Most important here is Defendant's admission (Exhibit A, page 1, paragraph 4) that he took the plea because there was a commitment from the Court of five years' probation. After a conviction of the top count at trial he faced up to seven years' incarceration, with some period of incarceration being mandatory. Thus the plea bargain was clearly of value to Defendant. According to Defendant's plea allocution he had a venal motive for the Burglary, namely, to relieve personal financial problems. He had already gained entry and was in the house picking out property to steal when the police arrived and caught him leaving the house (Minutes of Plea, Exhibit C, pages 9 — 10). On such evidence a conviction after trial was likely. Defendant's present argument (Attorney's affidavit in support, page 6, bottom of first paragraph), that even after a conviction at trial he would have been put on probation is a self-serving, unrealistic scenario and fails to persuade the Court on these facts.

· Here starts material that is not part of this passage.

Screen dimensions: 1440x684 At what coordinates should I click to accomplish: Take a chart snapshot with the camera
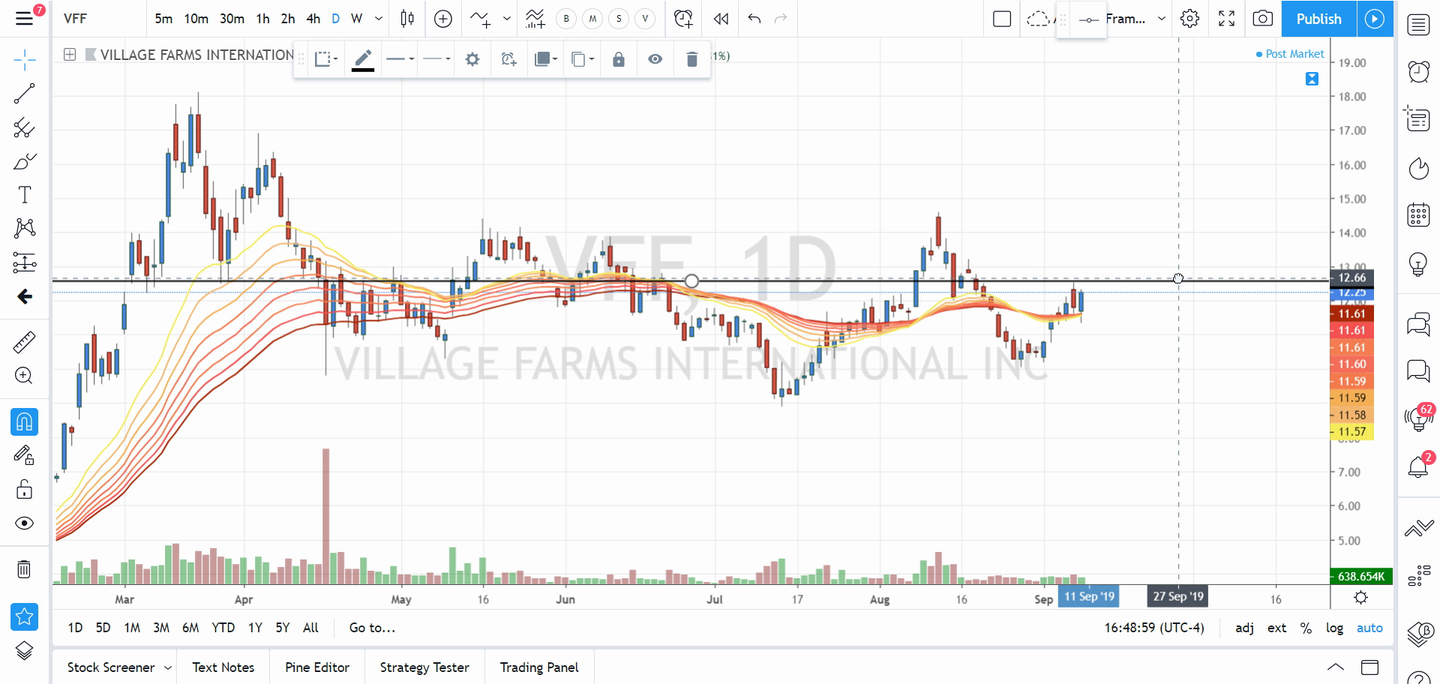[1263, 19]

Burglary in the second degree is a violent felony offense and a conviction after trial carries mandatory imprisonment. Penal Law sections 70.02 (1) (b) and 70.02(2)(a).
In his affidavit Defendant also makes much of his desire to provide for the security and stability of his family, again ignoring the fact that he faced a maximum of seven years in jail. Any time in jail might well have cost him his job, thus jeopardizing the familial security and stability he claims to have prized. Based on his own statements and the strength of the case, then, it is reasonable to conclude that Defendant had immediate economic and familial concerns in mind when agreeing to take the plea and that securing probation rather than risking jail was indeed a benefit. Thus, Defendant received effective assistance of counsel under the New York State and Federal Constitutional standards.
While we hold that Padilla does not apply retroactively, Defendant's claim that he would not have taken the plea but for his attorney's failure to advise as to the immigration consequences is also unpersuasive on these facts. Defendant alleges that the most important issue in 1993 was his immigration status, not jail. Yet the record is plain that for largely unexplained reasons he waited nearly eighteen years to make his application for a work permit. Notably, during this time Defendant claims to have known of no barrier to his application for a green card, yet he still delayed. The delay belies his present argument as to the vital importance his immigration status held for him in 1993. Thus Defendant's argument that "but for" his attorney's flawed immigration advice he would not have taken the plea is unpersuasive.
Defendant's remaining contentions have been considered and found to be without merit. Thus, Defendant's request for relief is denied in all respects. SO ORDERED.